Costuma-se dizer que o professor deve ser o “escrita” de seus alunos, transcrevendo o que é relatado por eles, dramatizando e levando-o a dramatizar os fatos vivenciados e, se necessário, utilizando a Língua Brasileira de Sinais - LIBRAS. Assim o professor estará propiciando a seus alunos a oportunidade de dar sentido e significado às estruturas lingüísticas da Língua Portuguesa, como forma de expressão e comunicação.
O educador interage, assim, efetivamente com seus alunos, facilitando o complexo processo de aprendizado da Língua Portuguesa.
Nesse percurso, a leitura é a primeira a acontecer. Não a leitura analítica de palavras por palavra, mas sim, a leitura globalizada, onde o aluno entende o contexto dentro do texto. Mesmo não sabendo ler todas as palavras, ele percebe a mensagem do texto e interpreta o que lê.
A compreensão da leitura deve preceder à expressão escrita. O reconhecimento de imagens gráficas ocorre sem a necessidade de emissão gráfica (escrita) simultânea.
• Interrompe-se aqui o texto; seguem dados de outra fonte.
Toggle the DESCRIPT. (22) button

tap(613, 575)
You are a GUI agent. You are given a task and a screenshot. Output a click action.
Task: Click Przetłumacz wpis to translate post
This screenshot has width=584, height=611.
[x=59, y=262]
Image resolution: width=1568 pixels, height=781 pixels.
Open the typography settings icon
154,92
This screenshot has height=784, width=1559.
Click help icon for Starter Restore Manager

A discriminação visual é fundamental para a identificação das imagens gráficas. Para tanto é necessária a utilização de informações visuais gráficas redundantes e suplementares ao texto, relacionadas às experiências vivenciadas pelo aluno surdo.
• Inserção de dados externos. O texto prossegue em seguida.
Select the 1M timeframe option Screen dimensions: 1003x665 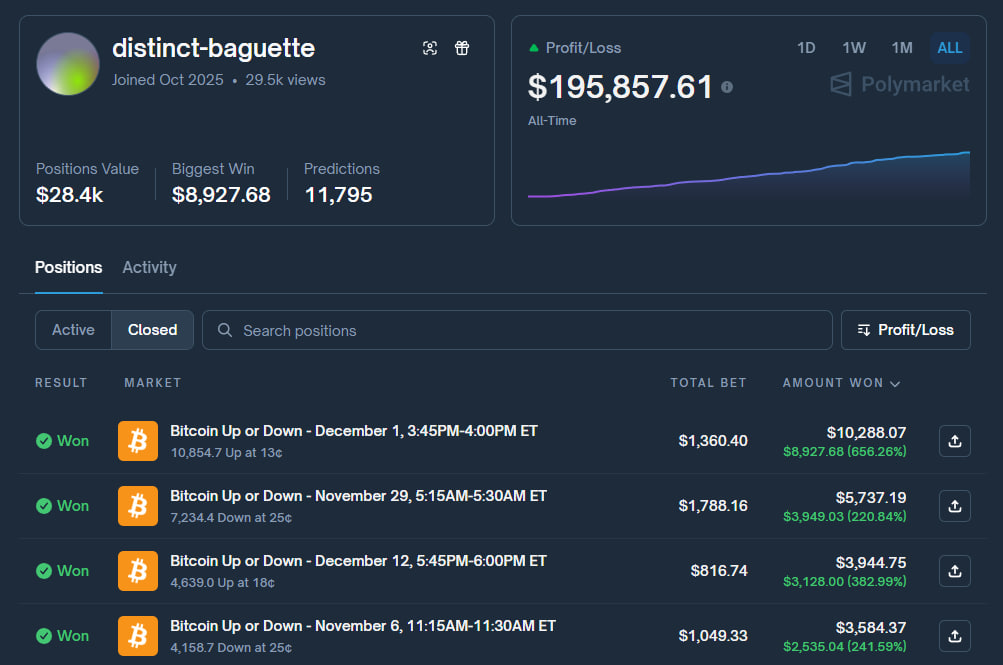(x=901, y=47)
Nesse sentido, a leitura não consiste no reconhecimento de letras, sílabas e palavras, mas sim na capacidade de interpretar o conteúdo expresso pela escrita percebendo os símbolos gráficos de forma global, compreendendo o seu significado como um todo, reagindo, julgando-os e integrando-os a sua vivência.
Dessa forma, a língua escrita constitui um todo em que as palavras se estruturam em frases, em que há uma relação de dependência significativa, formando a seqüência dos fatos.
Embora uma língua se estruture nos níveis fonológico, morfossintático, semântico e pragmático, para o aprendizado de Língua Portuguesa pelo aluno surdo, praticamente, são levados em consideração apenas os níveis morfossintático, semântico e pragmático, considerando a não configuração de imagem acústica e as dificuldades articulatórias desses alunos.
No processo da escrita, o aluno surdo percorre os mesmos passos do aluno ouvinte, utilizando-se da visão. Às vezes “soletra”, com as mãos, ou articula, os fonemas correspondentes as letras que deseja escrever, chega  à análise e síntese e memoriza palavras.
Há uma diversidade metodológica ao desenvolver-se os mecanismos da leitura e escrita, sendo aqui enfatizadas propostas analíticas, sintéticas e analítico-sintéticas.